• [What you are asked to do] Please print exactly the lines running from the one that contains "Uncheck the 显示密码" to the end of the data, with both lines included.

*** Opening Given records ***

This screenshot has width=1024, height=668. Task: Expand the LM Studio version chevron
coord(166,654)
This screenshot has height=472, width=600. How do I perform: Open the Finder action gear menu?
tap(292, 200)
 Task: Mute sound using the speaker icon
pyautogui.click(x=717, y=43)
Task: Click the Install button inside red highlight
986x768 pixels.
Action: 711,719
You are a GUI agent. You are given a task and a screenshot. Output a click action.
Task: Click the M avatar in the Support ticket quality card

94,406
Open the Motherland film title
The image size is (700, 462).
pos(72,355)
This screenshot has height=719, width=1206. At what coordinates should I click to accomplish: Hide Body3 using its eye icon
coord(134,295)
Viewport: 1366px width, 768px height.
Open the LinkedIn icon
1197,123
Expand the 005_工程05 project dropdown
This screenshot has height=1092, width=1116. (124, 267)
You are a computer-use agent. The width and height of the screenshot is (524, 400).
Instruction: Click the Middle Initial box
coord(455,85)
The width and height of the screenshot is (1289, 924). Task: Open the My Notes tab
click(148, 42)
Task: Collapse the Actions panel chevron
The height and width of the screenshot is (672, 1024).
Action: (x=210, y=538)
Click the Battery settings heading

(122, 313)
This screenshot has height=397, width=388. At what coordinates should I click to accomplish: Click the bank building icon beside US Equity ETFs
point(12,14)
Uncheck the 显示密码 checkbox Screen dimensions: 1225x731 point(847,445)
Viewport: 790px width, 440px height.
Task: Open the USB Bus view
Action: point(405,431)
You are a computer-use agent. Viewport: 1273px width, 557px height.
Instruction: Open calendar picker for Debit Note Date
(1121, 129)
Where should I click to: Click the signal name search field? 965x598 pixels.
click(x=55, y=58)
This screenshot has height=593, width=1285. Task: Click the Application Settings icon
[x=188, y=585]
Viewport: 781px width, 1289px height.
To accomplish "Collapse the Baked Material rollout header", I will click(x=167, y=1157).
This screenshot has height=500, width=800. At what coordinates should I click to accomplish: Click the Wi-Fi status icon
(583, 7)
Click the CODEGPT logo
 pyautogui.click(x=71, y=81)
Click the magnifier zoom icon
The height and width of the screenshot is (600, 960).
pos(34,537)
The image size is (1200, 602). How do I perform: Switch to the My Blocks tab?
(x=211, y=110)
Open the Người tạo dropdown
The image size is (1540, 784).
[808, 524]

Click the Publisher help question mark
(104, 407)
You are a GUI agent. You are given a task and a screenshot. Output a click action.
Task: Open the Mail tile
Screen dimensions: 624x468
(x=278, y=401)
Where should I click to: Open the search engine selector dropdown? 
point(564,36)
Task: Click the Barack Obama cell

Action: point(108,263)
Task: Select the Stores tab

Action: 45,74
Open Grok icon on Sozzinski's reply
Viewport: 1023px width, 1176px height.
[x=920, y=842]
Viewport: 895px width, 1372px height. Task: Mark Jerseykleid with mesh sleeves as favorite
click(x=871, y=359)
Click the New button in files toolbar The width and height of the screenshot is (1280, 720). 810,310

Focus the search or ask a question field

*** Closing Given records ***

• [Task output]
Uncheck the 显示密码 checkbox Screen dimensions: 1225x731 point(847,445)
Viewport: 790px width, 440px height.
Task: Open the USB Bus view
Action: point(405,431)
You are a computer-use agent. Viewport: 1273px width, 557px height.
Instruction: Open calendar picker for Debit Note Date
(1121, 129)
Where should I click to: Click the signal name search field? 965x598 pixels.
click(x=55, y=58)
This screenshot has height=593, width=1285. Task: Click the Application Settings icon
[x=188, y=585]
Viewport: 781px width, 1289px height.
To accomplish "Collapse the Baked Material rollout header", I will click(x=167, y=1157).
This screenshot has height=500, width=800. At what coordinates should I click to accomplish: Click the Wi-Fi status icon
(583, 7)
Click the CODEGPT logo
 pyautogui.click(x=71, y=81)
Click the magnifier zoom icon
The height and width of the screenshot is (600, 960).
pos(34,537)
The image size is (1200, 602). How do I perform: Switch to the My Blocks tab?
(x=211, y=110)
Open the Người tạo dropdown
The image size is (1540, 784).
[808, 524]

Click the Publisher help question mark
(104, 407)
You are a GUI agent. You are given a task and a screenshot. Output a click action.
Task: Open the Mail tile
Screen dimensions: 624x468
(x=278, y=401)
Where should I click to: Open the search engine selector dropdown? 
point(564,36)
Task: Click the Barack Obama cell

Action: point(108,263)
Task: Select the Stores tab

Action: 45,74
Open Grok icon on Sozzinski's reply
Viewport: 1023px width, 1176px height.
[x=920, y=842]
Viewport: 895px width, 1372px height. Task: Mark Jerseykleid with mesh sleeves as favorite
click(x=871, y=359)
Click the New button in files toolbar The width and height of the screenshot is (1280, 720). 810,310

Focus the search or ask a question field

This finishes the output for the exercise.